# Start of Given entries

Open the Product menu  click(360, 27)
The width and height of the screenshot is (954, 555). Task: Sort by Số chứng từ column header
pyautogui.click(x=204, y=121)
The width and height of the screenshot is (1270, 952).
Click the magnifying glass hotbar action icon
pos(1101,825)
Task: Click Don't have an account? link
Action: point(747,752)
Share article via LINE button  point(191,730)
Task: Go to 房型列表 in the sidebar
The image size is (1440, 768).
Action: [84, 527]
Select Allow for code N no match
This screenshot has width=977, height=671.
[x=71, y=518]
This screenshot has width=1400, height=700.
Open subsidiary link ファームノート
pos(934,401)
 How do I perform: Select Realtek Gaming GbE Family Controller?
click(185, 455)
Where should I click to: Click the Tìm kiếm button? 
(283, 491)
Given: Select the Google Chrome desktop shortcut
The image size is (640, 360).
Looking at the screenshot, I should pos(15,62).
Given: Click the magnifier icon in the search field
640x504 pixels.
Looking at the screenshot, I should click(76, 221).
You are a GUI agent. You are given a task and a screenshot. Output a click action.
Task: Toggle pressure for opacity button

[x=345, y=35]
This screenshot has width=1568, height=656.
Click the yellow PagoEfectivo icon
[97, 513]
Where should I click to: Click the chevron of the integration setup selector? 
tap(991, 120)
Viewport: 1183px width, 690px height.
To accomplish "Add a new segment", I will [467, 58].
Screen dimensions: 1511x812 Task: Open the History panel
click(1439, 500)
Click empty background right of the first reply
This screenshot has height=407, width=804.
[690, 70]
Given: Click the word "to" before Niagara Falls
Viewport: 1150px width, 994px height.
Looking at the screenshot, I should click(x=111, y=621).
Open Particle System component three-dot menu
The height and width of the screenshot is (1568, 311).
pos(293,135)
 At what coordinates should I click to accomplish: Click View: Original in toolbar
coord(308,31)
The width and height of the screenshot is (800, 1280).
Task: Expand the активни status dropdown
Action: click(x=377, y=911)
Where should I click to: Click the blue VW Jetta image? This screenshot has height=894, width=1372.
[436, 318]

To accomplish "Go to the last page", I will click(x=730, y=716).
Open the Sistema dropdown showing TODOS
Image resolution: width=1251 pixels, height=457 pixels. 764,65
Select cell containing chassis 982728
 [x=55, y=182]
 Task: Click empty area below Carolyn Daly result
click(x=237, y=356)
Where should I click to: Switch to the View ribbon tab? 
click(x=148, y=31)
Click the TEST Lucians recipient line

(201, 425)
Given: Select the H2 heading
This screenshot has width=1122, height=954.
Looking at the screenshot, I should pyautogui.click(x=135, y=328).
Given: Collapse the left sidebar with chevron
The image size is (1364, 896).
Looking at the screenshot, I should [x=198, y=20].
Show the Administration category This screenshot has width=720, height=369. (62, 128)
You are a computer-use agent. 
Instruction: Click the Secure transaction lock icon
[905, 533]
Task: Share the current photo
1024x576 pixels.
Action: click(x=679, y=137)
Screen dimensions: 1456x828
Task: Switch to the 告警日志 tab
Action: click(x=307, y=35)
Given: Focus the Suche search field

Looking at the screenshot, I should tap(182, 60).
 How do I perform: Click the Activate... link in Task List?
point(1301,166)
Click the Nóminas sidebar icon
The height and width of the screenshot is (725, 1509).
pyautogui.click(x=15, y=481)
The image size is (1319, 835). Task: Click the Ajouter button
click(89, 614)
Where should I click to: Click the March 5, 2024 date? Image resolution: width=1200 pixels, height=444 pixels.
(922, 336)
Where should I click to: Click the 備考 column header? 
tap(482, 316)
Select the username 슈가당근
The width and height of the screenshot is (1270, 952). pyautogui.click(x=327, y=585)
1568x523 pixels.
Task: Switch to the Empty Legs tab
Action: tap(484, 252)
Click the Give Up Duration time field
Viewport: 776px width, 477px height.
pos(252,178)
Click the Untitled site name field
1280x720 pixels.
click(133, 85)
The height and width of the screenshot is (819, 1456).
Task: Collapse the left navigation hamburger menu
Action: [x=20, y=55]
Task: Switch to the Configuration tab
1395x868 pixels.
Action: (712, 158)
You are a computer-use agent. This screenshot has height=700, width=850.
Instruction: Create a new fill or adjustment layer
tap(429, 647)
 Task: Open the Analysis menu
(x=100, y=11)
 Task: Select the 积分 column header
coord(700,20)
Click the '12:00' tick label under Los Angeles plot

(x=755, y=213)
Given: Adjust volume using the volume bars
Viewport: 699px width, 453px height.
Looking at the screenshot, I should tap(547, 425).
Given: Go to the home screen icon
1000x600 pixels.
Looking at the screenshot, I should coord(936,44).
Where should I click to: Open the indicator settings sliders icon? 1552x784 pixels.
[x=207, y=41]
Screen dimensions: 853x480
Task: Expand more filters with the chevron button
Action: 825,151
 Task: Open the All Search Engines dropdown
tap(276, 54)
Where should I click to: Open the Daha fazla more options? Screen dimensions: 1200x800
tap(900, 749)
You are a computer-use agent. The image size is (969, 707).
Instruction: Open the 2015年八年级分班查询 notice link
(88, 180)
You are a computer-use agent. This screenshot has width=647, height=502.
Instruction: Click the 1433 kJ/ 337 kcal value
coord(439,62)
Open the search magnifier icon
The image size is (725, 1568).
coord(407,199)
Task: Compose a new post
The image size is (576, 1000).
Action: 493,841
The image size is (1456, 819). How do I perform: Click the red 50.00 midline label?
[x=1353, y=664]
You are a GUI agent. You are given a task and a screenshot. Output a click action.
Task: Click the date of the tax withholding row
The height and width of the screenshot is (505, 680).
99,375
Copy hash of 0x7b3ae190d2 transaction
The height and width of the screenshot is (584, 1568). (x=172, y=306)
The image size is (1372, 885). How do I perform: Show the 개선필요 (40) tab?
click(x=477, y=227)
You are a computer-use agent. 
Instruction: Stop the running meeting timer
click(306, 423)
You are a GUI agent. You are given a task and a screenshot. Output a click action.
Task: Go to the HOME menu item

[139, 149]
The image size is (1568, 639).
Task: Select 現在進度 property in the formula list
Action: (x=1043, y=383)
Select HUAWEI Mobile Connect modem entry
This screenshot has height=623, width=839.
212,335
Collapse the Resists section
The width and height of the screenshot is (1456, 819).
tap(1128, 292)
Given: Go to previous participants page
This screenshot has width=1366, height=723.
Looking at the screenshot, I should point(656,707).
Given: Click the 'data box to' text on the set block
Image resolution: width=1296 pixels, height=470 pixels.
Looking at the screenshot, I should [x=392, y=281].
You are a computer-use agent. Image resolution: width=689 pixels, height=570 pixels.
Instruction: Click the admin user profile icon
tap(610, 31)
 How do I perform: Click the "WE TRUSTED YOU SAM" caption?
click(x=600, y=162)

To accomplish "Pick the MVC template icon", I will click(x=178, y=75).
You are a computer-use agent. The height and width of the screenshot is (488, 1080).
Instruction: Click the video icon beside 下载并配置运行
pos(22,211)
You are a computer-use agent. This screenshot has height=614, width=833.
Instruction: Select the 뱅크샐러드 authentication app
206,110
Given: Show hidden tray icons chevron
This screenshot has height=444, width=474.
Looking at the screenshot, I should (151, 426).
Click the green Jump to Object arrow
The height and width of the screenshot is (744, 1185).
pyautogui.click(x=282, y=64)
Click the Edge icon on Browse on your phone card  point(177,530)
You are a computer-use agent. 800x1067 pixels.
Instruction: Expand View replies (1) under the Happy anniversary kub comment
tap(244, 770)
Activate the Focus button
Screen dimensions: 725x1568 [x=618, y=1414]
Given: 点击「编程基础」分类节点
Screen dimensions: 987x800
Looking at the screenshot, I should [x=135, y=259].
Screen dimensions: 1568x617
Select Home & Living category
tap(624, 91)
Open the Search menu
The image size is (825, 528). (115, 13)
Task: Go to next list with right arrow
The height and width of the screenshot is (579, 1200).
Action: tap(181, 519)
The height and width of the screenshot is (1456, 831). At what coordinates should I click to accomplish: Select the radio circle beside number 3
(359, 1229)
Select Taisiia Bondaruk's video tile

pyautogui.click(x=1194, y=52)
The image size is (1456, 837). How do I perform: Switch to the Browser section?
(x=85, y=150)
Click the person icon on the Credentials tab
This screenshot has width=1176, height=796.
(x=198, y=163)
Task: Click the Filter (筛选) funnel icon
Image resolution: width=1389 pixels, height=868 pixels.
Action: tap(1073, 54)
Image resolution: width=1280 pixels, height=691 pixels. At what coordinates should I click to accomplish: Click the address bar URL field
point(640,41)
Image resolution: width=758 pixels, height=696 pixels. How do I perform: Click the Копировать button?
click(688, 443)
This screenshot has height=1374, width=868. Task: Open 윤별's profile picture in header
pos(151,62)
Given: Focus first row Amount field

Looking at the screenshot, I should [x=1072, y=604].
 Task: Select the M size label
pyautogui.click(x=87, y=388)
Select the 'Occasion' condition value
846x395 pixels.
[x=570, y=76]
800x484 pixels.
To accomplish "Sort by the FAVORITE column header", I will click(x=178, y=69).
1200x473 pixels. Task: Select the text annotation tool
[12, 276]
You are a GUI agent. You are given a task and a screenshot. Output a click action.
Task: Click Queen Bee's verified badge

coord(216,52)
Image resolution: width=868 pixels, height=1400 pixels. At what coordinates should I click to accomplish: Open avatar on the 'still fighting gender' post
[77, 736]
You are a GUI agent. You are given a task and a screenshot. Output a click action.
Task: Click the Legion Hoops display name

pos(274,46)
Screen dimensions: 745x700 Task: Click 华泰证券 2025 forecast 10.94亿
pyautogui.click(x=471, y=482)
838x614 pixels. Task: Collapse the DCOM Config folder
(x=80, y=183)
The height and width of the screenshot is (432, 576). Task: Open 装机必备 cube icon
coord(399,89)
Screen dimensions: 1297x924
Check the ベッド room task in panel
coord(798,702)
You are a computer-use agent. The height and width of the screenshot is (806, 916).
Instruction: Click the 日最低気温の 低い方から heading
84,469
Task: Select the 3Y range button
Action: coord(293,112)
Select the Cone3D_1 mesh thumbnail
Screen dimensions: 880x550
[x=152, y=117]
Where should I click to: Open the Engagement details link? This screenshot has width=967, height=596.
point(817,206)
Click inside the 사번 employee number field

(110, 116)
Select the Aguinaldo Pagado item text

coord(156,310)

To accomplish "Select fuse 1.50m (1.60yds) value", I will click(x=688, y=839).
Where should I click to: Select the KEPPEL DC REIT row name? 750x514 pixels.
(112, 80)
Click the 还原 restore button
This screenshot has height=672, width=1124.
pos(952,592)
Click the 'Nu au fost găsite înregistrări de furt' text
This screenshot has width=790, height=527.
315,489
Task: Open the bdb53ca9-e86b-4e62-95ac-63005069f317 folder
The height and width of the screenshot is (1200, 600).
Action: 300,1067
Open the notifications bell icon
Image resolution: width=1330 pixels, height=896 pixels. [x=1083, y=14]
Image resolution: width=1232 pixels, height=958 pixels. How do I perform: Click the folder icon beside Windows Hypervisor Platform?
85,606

# End of Given entries

- [Your objective] Reproduce the records beginning with the line that contains "Select the Cone3D_1 mesh thumbnail" and continuing through the line that contains "will click(x=688, y=839).", swapping "Screen dimensions" for "Screen size" and leaving all else unchanged.

- [Solution for this task]
Select the Cone3D_1 mesh thumbnail
Screen size: 880x550
[x=152, y=117]
Where should I click to: Open the Engagement details link? This screenshot has width=967, height=596.
point(817,206)
Click inside the 사번 employee number field

(110, 116)
Select the Aguinaldo Pagado item text

coord(156,310)

To accomplish "Select fuse 1.50m (1.60yds) value", I will click(x=688, y=839).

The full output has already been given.